Si nació en 1925, esta historia empieza diez años después. Eraclio era entonces un niño que vivía en una casa muy humilde, su padre era hachero de la Forestal, un trabajo cruento, terrible. Lo único que su padre sabía era cómo usar un hacha y tomar vino los domingos. Cuando creció, Eraclio se convirtió en Horacio Guarany, y para él el vino era un recuerdo, del único momento en la semana en el cual su papá estaba en casa, se relacionaba con él. El vino era el recuerdo de la caricia de su papá.

—Por eso él le cantaba al vino. Si no se conoce esta historia se hacen chistes sobre que el tipo se emborrachaba, pero si uno tuviese acceso a esta información entendería otras cosas. Creo que el pasado ayudó a que este presente que vivimos sea de esta manera, y que ahora podamos construir el futuro. Y con la música pasa lo mismo. Yo sentí esta necesidad.

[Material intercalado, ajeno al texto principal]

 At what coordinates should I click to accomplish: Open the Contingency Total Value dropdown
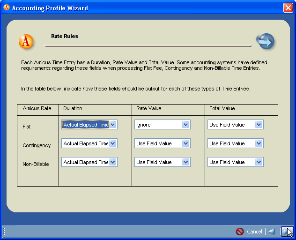coord(259,143)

Es su meta, que el folclore le hable al pueblo, de lo que fue y de lo que puede ser. Que más allá de las diferencias -de urbanidad y ruralidad, de clases, de generaciones o de creencias- hay una matriz cultural que es compartida. La música, para ella, es la herramienta para eso. Y ese espacio innegociable lo defiende con una estricta disciplina de no polemizar, de no posicionarse políticamente porque ella sabe quién es Soledad, la que es parte de todas esas familias que año tras año la van a ver cantar al festival de su pueblo, su ciudad o por la tele.

—Este todo terreno que de alguna manera soy me ayudó a empatizar con toda la gente en general, sin juzgar demasiado. Eso me coloca también en ese lugar de popularidad.

No es de tibia, ella no transa. Soledad es de su público.